Provided records:

# # #

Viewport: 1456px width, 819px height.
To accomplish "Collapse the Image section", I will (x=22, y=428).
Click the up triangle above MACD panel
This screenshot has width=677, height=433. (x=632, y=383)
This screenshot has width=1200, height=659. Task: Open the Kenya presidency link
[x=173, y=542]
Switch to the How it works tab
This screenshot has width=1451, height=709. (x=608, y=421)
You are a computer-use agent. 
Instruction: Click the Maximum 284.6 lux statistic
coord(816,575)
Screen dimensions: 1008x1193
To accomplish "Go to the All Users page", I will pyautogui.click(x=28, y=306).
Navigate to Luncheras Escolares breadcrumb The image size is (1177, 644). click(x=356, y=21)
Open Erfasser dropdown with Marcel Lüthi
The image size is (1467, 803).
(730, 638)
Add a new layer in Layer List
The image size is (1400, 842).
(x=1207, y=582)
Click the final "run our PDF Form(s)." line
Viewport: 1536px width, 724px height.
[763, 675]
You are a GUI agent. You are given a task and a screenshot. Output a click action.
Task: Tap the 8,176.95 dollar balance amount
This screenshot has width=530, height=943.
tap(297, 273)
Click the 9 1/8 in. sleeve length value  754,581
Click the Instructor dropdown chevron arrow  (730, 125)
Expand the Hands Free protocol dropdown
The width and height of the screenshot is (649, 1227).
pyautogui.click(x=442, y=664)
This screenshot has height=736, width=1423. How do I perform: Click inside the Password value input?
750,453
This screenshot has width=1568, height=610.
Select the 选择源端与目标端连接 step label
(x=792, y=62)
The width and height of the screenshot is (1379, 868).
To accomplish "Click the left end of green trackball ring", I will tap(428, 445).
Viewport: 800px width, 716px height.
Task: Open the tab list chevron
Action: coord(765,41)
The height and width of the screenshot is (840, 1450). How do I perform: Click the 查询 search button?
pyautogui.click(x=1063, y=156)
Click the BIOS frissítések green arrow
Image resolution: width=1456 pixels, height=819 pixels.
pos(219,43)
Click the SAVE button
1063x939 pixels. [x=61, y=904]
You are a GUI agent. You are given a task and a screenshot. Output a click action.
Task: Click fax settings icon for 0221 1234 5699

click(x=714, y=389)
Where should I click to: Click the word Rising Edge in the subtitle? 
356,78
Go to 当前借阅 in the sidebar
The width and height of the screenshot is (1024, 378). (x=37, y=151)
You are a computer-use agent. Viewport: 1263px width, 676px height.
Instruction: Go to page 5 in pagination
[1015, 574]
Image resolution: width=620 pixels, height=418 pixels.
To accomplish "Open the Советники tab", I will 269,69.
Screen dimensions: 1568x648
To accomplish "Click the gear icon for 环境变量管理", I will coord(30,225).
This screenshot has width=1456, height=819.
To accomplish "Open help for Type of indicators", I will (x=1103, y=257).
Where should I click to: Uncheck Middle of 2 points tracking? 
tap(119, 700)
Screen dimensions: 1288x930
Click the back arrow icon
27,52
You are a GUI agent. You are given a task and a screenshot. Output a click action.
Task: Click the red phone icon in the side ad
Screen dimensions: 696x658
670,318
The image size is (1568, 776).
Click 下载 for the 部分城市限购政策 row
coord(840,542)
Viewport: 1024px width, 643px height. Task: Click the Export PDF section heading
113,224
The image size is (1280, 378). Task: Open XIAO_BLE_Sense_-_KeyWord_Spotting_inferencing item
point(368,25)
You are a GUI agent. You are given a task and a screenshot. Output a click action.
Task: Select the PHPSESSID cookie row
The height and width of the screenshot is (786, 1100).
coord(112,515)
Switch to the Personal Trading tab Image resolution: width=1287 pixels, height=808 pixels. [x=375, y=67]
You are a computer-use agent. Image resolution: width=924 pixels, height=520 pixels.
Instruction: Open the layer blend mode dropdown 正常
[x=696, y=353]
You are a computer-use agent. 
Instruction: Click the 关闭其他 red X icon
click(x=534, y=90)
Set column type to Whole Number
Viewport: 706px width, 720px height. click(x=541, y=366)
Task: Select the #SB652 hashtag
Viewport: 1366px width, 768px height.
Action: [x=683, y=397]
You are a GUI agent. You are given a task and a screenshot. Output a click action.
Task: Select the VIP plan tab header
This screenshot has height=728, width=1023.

# # #

Objective: Reproduce each of the items above verbatim, with no alteration of any kind.

Solution to the exercise:
Viewport: 1456px width, 819px height.
To accomplish "Collapse the Image section", I will (x=22, y=428).
Click the up triangle above MACD panel
This screenshot has width=677, height=433. (x=632, y=383)
This screenshot has width=1200, height=659. Task: Open the Kenya presidency link
[x=173, y=542]
Switch to the How it works tab
This screenshot has width=1451, height=709. (x=608, y=421)
You are a computer-use agent. 
Instruction: Click the Maximum 284.6 lux statistic
coord(816,575)
Screen dimensions: 1008x1193
To accomplish "Go to the All Users page", I will pyautogui.click(x=28, y=306).
Navigate to Luncheras Escolares breadcrumb The image size is (1177, 644). click(x=356, y=21)
Open Erfasser dropdown with Marcel Lüthi
The image size is (1467, 803).
(730, 638)
Add a new layer in Layer List
The image size is (1400, 842).
(x=1207, y=582)
Click the final "run our PDF Form(s)." line
Viewport: 1536px width, 724px height.
[763, 675]
You are a GUI agent. You are given a task and a screenshot. Output a click action.
Task: Tap the 8,176.95 dollar balance amount
This screenshot has width=530, height=943.
tap(297, 273)
Click the 9 1/8 in. sleeve length value  754,581
Click the Instructor dropdown chevron arrow  (730, 125)
Expand the Hands Free protocol dropdown
The width and height of the screenshot is (649, 1227).
pyautogui.click(x=442, y=664)
This screenshot has height=736, width=1423. How do I perform: Click inside the Password value input?
750,453
This screenshot has width=1568, height=610.
Select the 选择源端与目标端连接 step label
(x=792, y=62)
The width and height of the screenshot is (1379, 868).
To accomplish "Click the left end of green trackball ring", I will tap(428, 445).
Viewport: 800px width, 716px height.
Task: Open the tab list chevron
Action: coord(765,41)
The height and width of the screenshot is (840, 1450). How do I perform: Click the 查询 search button?
pyautogui.click(x=1063, y=156)
Click the BIOS frissítések green arrow
Image resolution: width=1456 pixels, height=819 pixels.
pos(219,43)
Click the SAVE button
1063x939 pixels. [x=61, y=904]
You are a GUI agent. You are given a task and a screenshot. Output a click action.
Task: Click fax settings icon for 0221 1234 5699

click(x=714, y=389)
Where should I click to: Click the word Rising Edge in the subtitle? 
356,78
Go to 当前借阅 in the sidebar
The width and height of the screenshot is (1024, 378). (x=37, y=151)
You are a computer-use agent. Viewport: 1263px width, 676px height.
Instruction: Go to page 5 in pagination
[1015, 574]
Image resolution: width=620 pixels, height=418 pixels.
To accomplish "Open the Советники tab", I will 269,69.
Screen dimensions: 1568x648
To accomplish "Click the gear icon for 环境变量管理", I will coord(30,225).
This screenshot has width=1456, height=819.
To accomplish "Open help for Type of indicators", I will (x=1103, y=257).
Where should I click to: Uncheck Middle of 2 points tracking? 
tap(119, 700)
Screen dimensions: 1288x930
Click the back arrow icon
27,52
You are a GUI agent. You are given a task and a screenshot. Output a click action.
Task: Click the red phone icon in the side ad
Screen dimensions: 696x658
670,318
The image size is (1568, 776).
Click 下载 for the 部分城市限购政策 row
coord(840,542)
Viewport: 1024px width, 643px height. Task: Click the Export PDF section heading
113,224
The image size is (1280, 378). Task: Open XIAO_BLE_Sense_-_KeyWord_Spotting_inferencing item
point(368,25)
You are a GUI agent. You are given a task and a screenshot. Output a click action.
Task: Select the PHPSESSID cookie row
The height and width of the screenshot is (786, 1100).
coord(112,515)
Switch to the Personal Trading tab Image resolution: width=1287 pixels, height=808 pixels. [x=375, y=67]
You are a computer-use agent. Image resolution: width=924 pixels, height=520 pixels.
Instruction: Open the layer blend mode dropdown 正常
[x=696, y=353]
You are a computer-use agent. 
Instruction: Click the 关闭其他 red X icon
click(x=534, y=90)
Set column type to Whole Number
Viewport: 706px width, 720px height. click(x=541, y=366)
Task: Select the #SB652 hashtag
Viewport: 1366px width, 768px height.
Action: [x=683, y=397]
You are a GUI agent. You are given a task and a screenshot. Output a click action.
Task: Select the VIP plan tab header
This screenshot has height=728, width=1023.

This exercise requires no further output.